Give the rows below as a numbered list, leaving out any blank lines.

-=-=-=-=-

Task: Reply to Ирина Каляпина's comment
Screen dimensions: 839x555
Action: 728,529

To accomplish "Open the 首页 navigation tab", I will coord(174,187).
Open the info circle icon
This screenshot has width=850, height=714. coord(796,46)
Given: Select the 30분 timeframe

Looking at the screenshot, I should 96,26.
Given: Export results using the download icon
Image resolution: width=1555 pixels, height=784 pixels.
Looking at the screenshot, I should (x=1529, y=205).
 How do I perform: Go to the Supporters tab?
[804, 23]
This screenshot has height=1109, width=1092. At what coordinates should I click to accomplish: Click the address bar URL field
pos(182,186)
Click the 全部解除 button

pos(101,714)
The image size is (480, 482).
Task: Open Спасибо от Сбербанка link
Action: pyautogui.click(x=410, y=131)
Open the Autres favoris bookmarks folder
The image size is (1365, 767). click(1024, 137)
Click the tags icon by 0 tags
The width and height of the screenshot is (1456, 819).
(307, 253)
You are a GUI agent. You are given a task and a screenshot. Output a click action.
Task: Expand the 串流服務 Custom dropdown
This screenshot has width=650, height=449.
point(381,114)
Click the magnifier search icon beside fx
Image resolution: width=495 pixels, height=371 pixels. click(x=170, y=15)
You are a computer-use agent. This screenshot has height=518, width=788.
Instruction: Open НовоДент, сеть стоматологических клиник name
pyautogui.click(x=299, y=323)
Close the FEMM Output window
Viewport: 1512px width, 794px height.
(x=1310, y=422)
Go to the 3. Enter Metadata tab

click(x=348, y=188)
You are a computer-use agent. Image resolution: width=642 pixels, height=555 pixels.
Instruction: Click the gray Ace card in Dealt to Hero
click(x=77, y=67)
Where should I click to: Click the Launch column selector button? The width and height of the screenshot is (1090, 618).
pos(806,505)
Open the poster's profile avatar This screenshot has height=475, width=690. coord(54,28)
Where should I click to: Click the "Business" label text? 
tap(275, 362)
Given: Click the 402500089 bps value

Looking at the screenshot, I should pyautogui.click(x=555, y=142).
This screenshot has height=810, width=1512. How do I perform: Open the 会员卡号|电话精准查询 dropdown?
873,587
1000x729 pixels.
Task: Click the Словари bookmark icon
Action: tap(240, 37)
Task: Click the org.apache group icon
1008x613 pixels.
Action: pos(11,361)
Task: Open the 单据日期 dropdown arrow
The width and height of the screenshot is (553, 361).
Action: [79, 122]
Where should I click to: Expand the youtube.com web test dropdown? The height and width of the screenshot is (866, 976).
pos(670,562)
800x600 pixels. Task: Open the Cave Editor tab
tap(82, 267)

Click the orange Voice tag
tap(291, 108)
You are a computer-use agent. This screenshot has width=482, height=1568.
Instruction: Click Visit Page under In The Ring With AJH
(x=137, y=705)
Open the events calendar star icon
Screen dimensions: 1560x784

-=-=-=-=-

▶ [ANSWER TO THE PROBLEM]:
1. Task: Reply to Ирина Каляпина's comment
2. Screen dimensions: 839x555
3. Action: 728,529
4. To accomplish "Open the 首页 navigation tab", I will coord(174,187).
5. Open the info circle icon
6. This screenshot has width=850, height=714. coord(796,46)
7. Given: Select the 30분 timeframe
8. Looking at the screenshot, I should 96,26.
9. Given: Export results using the download icon
10. Image resolution: width=1555 pixels, height=784 pixels.
11. Looking at the screenshot, I should (x=1529, y=205).
12.  How do I perform: Go to the Supporters tab?
13. [804, 23]
14. This screenshot has height=1109, width=1092. At what coordinates should I click to accomplish: Click the address bar URL field
15. pos(182,186)
16. Click the 全部解除 button
17. pos(101,714)
18. The image size is (480, 482).
19. Task: Open Спасибо от Сбербанка link
20. Action: pyautogui.click(x=410, y=131)
21. Open the Autres favoris bookmarks folder
22. The image size is (1365, 767). click(1024, 137)
23. Click the tags icon by 0 tags
24. The width and height of the screenshot is (1456, 819).
25. (307, 253)
26. You are a GUI agent. You are given a task and a screenshot. Output a click action.
27. Task: Expand the 串流服務 Custom dropdown
28. This screenshot has width=650, height=449.
29. point(381,114)
30. Click the magnifier search icon beside fx
31. Image resolution: width=495 pixels, height=371 pixels. click(x=170, y=15)
32. You are a computer-use agent. This screenshot has height=518, width=788.
33. Instruction: Open НовоДент, сеть стоматологических клиник name
34. pyautogui.click(x=299, y=323)
35. Close the FEMM Output window
36. Viewport: 1512px width, 794px height.
37. (x=1310, y=422)
38. Go to the 3. Enter Metadata tab
39. click(x=348, y=188)
40. You are a computer-use agent. Image resolution: width=642 pixels, height=555 pixels.
41. Instruction: Click the gray Ace card in Dealt to Hero
42. click(x=77, y=67)
43. Where should I click to: Click the Launch column selector button? The width and height of the screenshot is (1090, 618).
44. pos(806,505)
45. Open the poster's profile avatar This screenshot has height=475, width=690. coord(54,28)
46. Where should I click to: Click the "Business" label text? 
47. tap(275, 362)
48. Given: Click the 402500089 bps value
49. Looking at the screenshot, I should pyautogui.click(x=555, y=142).
50. This screenshot has height=810, width=1512. How do I perform: Open the 会员卡号|电话精准查询 dropdown?
51. 873,587
52. 1000x729 pixels.
53. Task: Click the Словари bookmark icon
54. Action: tap(240, 37)
55. Task: Click the org.apache group icon
56. 1008x613 pixels.
57. Action: pos(11,361)
58. Task: Open the 单据日期 dropdown arrow
59. The width and height of the screenshot is (553, 361).
60. Action: [79, 122]
61. Where should I click to: Expand the youtube.com web test dropdown? The height and width of the screenshot is (866, 976).
62. pos(670,562)
63. 800x600 pixels. Task: Open the Cave Editor tab
64. tap(82, 267)
65. Click the orange Voice tag
66. tap(291, 108)
67. You are a computer-use agent. This screenshot has width=482, height=1568.
68. Instruction: Click Visit Page under In The Ring With AJH
69. (x=137, y=705)
70. Open the events calendar star icon
71. Screen dimensions: 1560x784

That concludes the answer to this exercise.